In the end, Pope Francis makes decisions by himself. As he admitted, he has no design for the Church. He becomes quite cold when asked about discussions concerning curial reform, and he is equally disinterested in discussions about the ecclesiological reasons for curial reform. At the same time, he has a certain political instinct, thanks to which he is capable of being close to everyone and at the same time not beholden to anyone. In Pope Francis’ mind, everything is clear: he wants the Church to regain its credibility. In fact, as Cardinal Jorge Mario Bergoglio, he did not find the institutional Church credible, especially in light of the scandals highlighted by the press. So he will give serious consideration to a project or idea that fits this purpose no matter who presents it to him.

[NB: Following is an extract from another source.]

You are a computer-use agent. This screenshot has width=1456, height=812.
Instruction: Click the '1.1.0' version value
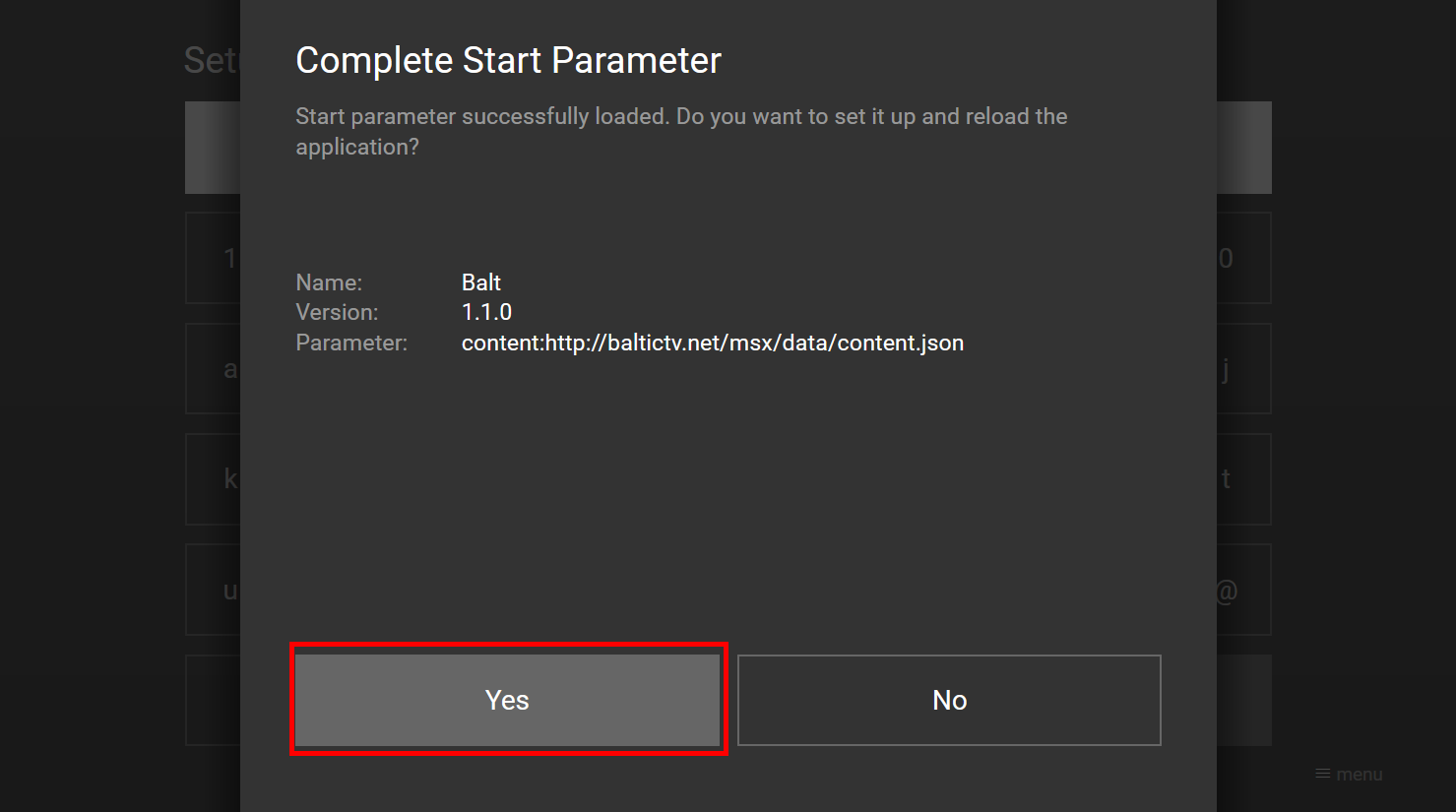(487, 312)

This peculiar approach of Pope Francis has rewarded those in the Vatican who for years had been committed to reforms. There has not been a “Pope Francis’ revolution” if not in the media. Anyone who really knows the Vatican is aware that the “hidden Vatican” has been carrying forward a reform already initiated a long time ago. So, the first phase of this papacy, occupied as it was with external consultants, was step by step replaced by the recognition that only those who fully understood the functioning of the Church’s institutions would be able to assist the Pope with reforms. And so Pope Francis’ pontificate turned from reliance upon external consultants to the consultants from within.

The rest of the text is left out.